Questi trojan vengono attivati da una centrale esterna, non sono sempre accesi. Palamara, col trojan inserito, va a cena con l’allora procuratore della Repubblica di Roma Pignatone e lì non ha funzionato.
«In quel caso si spegne, ma ci sono anche altri buchi che non sono tutt’ora stati spiegati. Ci sono tre indagini aperte a Napoli e Firenze per capire cosa sia successo, nessuno lo sa. Di certo, il giorno dopo la serata dell’hotel Champagne, Palamara e Pignatone, che hanno rotto il loro sodalizio ma che si trovano a cena insieme, parlano e non vengono intercettati. Questo buco secondo i periti della difesa dei 5 consiglieri dell’hotel Champagne, è frutto di una manipolazione informatica per cui ci sono da tre anni degli indagati. Come pure il server di queste intercettazioni non si trova né a Perugia né a Roma, perché la ditta privata che segue le intercettazioni all’insaputa di tutti lo ha ubicato nella procura di Napoli, un altro degli assurdi della vicenda».

All’hotel Champagne vengono indirettamente intercettati due parlamentari che, per la Costituzione, non possono esserlo se non previa autorizzazione della Camera. Si dice che sia stato un caso ma tu smonti anche questo.
«La Finanza che indaga è perfettamente consapevole che Palamara incontra Ferri, perché su di lui compie una quantità di accertamenti tali da configurare una sorta di indagato di fatto, cioè non è iscritto ma nei suoi confronti si indaga. E quando il Csm vuole processare disciplinarmente Ferri utilizzando le intercettazioni, la Camera nega l’autorizzazione e il Csm solleva un conflitto di attribuzione di fronte alla Consulta che stabilisce qualcosa di incredibile».

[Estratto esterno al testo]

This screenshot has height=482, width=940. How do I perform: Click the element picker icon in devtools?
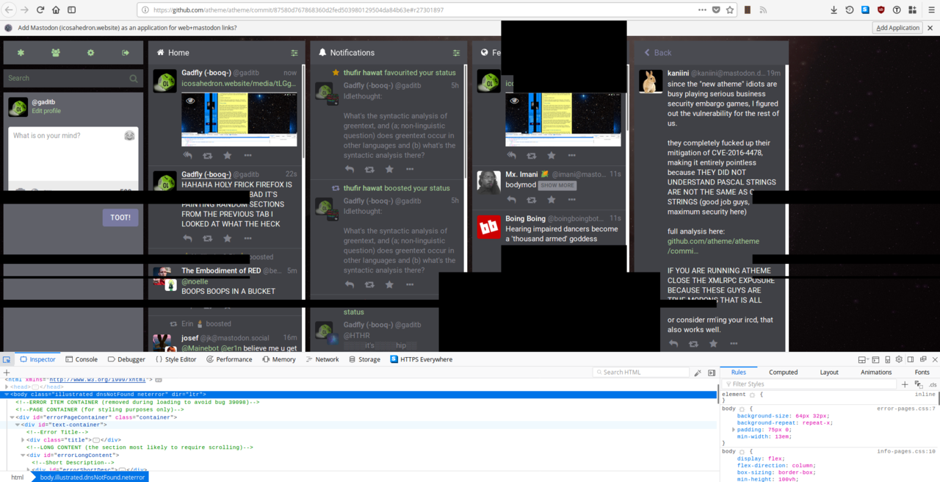pos(7,360)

In una tua ultima presentazione c’era il Vicepresidente della Consulta di allora, Zanon, che sul punto ha rivelato che quella sentenza fu pronunciata “rovesciando la Costituzione”. Mi pare un fatto clamoroso.
«La sentenza apparve subito abnorme perché ha stabilito che l’intercettazione occasionale di un deputato non indagato è lecita se non è esplicitamente voluta ancorché prevedibile. Così è pervenuta a un risultato aberrante, perché basterà evitare di iscrivere il parlamentare nel registro degli indagati per poterlo intercettare, sia pure indirettamente. Inoltre, a stabilire se l’intercettazione sia voluta o occasionale deve essere, secondo la Corte Costituzionale, lo stesso pm che ha chiesto l’intercettazione al gip. Quindi la Camera potrà contestare al pm solo a posteriori di aver fatto intercettazioni volute su un parlamentare spacciandole per casuali come per Ferri, che non è stato mai indagato. I finanzieri che intercettavano Palamara non hanno spento il trojan durante gli incontri tra i due, pur essendo a conoscenza dell’immunità che avrebbe dovuto proteggerlo. Zanon ha detto che la Consulta, massimo organo di garanzia sui comportamenti tenuti dalle istituzioni, ha deciso su una delle questioni più rilevanti della Carta e della democrazia stessa, cioè l’ampiezza dell’immunità parlamentare che definisce la divisione e il rapporto tra poteri, tenendo conto di due preoccupazioni. La prima era salvare i giudicati disciplinari di Palamara e soci, e la seconda non dare torto alla Corte di Cassazione che li aveva confermati, subordinando una decisione così alta a ragioni di economia processuale e di difesa corporativa. Facendo sua una logica di risultato che però contraddice la terzietà e l’indipendenza della Corte. Il cedimento alla logica di risultato è esattamente lo slittamento che si è prodotto negli ultimi trent’anni nella magistratura italiana che ha fatto proprio, su delega della politica, il compito di combattere la criminalità, quello di bonificare la vita pubblica e poi quello di assumere la tutela morale della politica, assumendo quindi il risultato dell’azione penale come il senso del suo magistero. Ma la giustizia altro magistero non avrebbe se non quello di accertare la verità in uno spirito di terzietà. Questa logica trasmigra dal giudiziario al potere di garanzia e crea un inquinamento costituzionale e civile della democrazia».